Our rework presented another edge case when regenerating the landscape in the scenario editor. If you happened to have the town or industry list windows open, their lists would not fully refresh. Suppose you regenerated with more or fewer towns or indeed industries, the list would refresh, but not repopulate. This meant entries would potentially be missing — or lead to invalid entries. We’ve added a hard refresh to both windows for this particular situation (#3733).

Fix save state not being deterministic without auto save

Something that puzzled us in the past, but ultimately forgot about, was that save games would not give the exact same result on disk unless autosaves had been enabled. Our replay checks always used autosaves, though, so surely there couldn’t be a big problem?

Aiming for a perfectly deterministic simulation, @ZehMatt investigated the matter once more.
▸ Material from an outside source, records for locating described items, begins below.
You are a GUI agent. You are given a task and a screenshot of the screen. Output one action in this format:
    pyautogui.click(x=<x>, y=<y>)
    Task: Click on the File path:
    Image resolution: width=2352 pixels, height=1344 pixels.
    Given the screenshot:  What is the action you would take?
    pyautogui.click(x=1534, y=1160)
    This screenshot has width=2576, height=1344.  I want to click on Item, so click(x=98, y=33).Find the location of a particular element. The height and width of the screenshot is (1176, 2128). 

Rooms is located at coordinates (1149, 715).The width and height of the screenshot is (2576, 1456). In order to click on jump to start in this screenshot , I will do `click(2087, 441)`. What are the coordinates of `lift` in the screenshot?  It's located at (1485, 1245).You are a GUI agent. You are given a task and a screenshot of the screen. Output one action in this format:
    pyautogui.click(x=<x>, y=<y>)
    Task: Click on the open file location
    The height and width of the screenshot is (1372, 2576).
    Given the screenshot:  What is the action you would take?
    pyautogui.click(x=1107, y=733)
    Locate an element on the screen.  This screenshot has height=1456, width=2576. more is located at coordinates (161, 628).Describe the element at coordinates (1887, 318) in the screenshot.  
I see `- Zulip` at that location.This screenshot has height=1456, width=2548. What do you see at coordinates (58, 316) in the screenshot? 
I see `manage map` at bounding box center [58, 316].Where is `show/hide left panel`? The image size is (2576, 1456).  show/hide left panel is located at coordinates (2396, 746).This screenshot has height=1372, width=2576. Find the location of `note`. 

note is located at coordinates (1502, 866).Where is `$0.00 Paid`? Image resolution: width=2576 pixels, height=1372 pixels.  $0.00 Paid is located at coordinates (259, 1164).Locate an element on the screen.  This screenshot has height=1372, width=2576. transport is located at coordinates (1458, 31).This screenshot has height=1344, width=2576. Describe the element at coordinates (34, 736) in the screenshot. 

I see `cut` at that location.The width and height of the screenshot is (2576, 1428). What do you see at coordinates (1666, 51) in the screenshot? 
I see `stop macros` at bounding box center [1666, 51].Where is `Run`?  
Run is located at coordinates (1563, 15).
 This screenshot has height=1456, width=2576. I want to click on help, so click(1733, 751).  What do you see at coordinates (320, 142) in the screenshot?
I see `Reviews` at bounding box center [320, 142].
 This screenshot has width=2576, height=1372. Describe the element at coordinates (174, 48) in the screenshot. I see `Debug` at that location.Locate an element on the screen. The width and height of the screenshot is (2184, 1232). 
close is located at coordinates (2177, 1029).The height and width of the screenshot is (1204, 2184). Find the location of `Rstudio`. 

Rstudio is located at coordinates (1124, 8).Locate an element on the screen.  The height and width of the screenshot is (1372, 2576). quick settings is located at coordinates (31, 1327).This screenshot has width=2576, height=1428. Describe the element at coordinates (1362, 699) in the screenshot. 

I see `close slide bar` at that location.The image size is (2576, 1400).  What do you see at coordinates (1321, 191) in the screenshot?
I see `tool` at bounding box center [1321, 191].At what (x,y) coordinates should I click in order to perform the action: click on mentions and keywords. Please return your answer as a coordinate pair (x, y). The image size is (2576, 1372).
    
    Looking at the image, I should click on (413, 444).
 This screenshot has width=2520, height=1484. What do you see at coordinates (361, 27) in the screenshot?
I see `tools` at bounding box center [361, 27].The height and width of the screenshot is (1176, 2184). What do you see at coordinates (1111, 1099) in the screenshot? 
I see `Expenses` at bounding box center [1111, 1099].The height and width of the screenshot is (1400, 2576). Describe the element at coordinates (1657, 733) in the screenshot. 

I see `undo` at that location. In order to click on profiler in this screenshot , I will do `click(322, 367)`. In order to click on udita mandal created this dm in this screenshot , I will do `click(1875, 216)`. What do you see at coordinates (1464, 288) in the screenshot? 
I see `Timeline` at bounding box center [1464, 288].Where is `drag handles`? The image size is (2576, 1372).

He found the whole reason it was not deterministic to be that there was lingering game state for stations. When autosaves were enabled, it would zero some fields out every time an autosave was performed. In particular, this also impacted how cargo stats were calculated, since it used the old data, which also influenced the pseudo-random number generator (prng).

We have changed the station manager to now explicitly zero-initialise the remaining fields when allocating a new station (#3737). With that, the game now always outputs binary identical files, and the determinism bug is gone.

Separate OpenLoco into a library and app

When we revamped our CMake config a few years ago, we set out to modularise our codebase to make it easier to create smaller, testable targets. This was successful to a degree, but mostly for particular data structures and utility functions. The majority of the actual game code was still not explicitly covered by tests, save for replay tests covering parts of the simulation. Splitting it up further would be a monumental task, surely…

Cue @ZehMatt. Eager to expand test coverage to include tile element management at least, he split up the source tree to distinguish an OpenLoco library from the actual game. This, then, would allow targeting particular functions without actually running the full game.

As of #3742, this became a reality! Many files were moved around to realise this! We now build the source tree as a library, with the main game executable using (linking) this library.

Allow setting preferred company name

OpenLoco has allowed players to set up preferred company ‘owner’ names and faces for a while, but for in-game companies, we’ve been stuck with ‘Name Transport’ still… until now! In #3720, new contributor @Llammissar added an exta option to let players set custom company names as well! Neat.